The helicopters flew over Mount Sar Planina, the focus of attacks southwest of the city's centre, firing several rockets. It was not immediately clear what they were targeting or whether anyone was wounded.

The helicopter attack came a few hours after two shells apparently fired from rebel positions hit a Slavic neighbourhood near a police checkpoint, spraying shrapnel through a cobblestone alley and injuring four people.

Local residents pointed to craters caused by the attack, screaming: "Terrorists! Terrorists!"

Using the same label, police spokesman Stevo Pendarovski said "terrorist groups" in the hills above Tetovo were responsible for the attack.

Prime Minister Ljubco Georgievski had earlier suggested that the military had not yet carried out its threatened operation to "neutralize and eliminate" the insurgents.

He said the former Yugoslav republic's poorly equipped military was rapidly arming itself and biding its time.

"The (political) decision has been made. Now it is up to the military to judge when conditions are right for a successful operation," Georgievski said.

"It could be one hour, or one day, or one week -- it is completely up to the military."

The rebels said the numbers of fighters in the mountains were growing.

Imer Imeri, head of the ethnic Albanian Party for Democratic Prosperity, told the German weekly Der Spiegel. "By now they are also finding broad support among the population."

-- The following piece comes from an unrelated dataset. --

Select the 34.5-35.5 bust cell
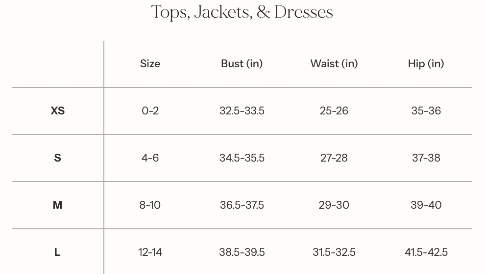[242, 158]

"I fear that if our demands continue to be ignored, a major offensive will develop this spring and the Albanian population will also take up arms," he was quoted as saying.

Macedonia's President Boris Trajkovski has told CNN that he plans to defeat rebels by isolating them politically and militarily.

In an exclusive interview with CNN's Christiane Amanpour, he said he was happy that the international community was supporting Macedonia and condemning the rebels.

And he expressed confidence that the assistance of KFOR in preventing border incursions from Kosovo and the support of the European Union and other "international structures" would prove effective.

He said: "The only way to neutralise the rebels is to develop an isolation strategy combining political means and military means.

"We have to get all the international community and our allies and friends supporting us.

"We have to protect our interests and also protect any possibility that the situation can spill over."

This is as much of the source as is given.